The letter was authored by Graham Owens, president of Delta Agriculture and co-chair of the NIHC’s Government Affairs Committee, and urged Members of the Committee to look to hemp grain and fiber as a viable solution to alleviate the hardships U.S. farmers are facing due to the ongoing global feed and grain shortage. Specifically, the letter asks for hemp to be authorized as a feed ingredient for animals not intended for human consumption and also requests funding to be designated to study the effects of hemp-based animal feed on animals intended for human consumption.
In the letter Owens writes, “The industrial hemp industry stands ready to work with Congress, the U.S. Department of Agriculture, the Food and Drug Administration, and all relevant stakeholders to ensure that U.S.-grown hemp can safely and effectively help address the global feed shortage and provide much needed relief to U.S. meat producers. We all share the Committee’s goal of ensuring that all Americans have access to sufficient food to meet their nutritional needs, and that consumers can trust that all hemp-derived animal feed is safe and nutritious.”

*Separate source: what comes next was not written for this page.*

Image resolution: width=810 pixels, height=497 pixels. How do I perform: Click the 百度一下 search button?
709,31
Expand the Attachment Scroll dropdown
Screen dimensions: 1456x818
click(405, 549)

The full letter can be read below. It details the severe threat to our nation’s food supply due to the grain and feed shortage and presents data that supports hemp as a viable solution to the global feed crisis while benefitting the U.S. economy and environment, specifically:
- Simply put, the drought and resulting animal feed shortage is costing farmers their livelihoods, with ranchers that have spent their entire lives or generations building their cattle herds to now suddenly be forced to sell or cull herds because they simply don’t have enough feed to maintain them.
- It is projected that there will be 201 million pounds of excess biomass in the supply chain prior to the 2021 planting season.6 Thus, while the nation’s farmers face a feed and grain shortage, there are literally millions of pounds of hemp plant material available right now to help feed cattle and other livestock.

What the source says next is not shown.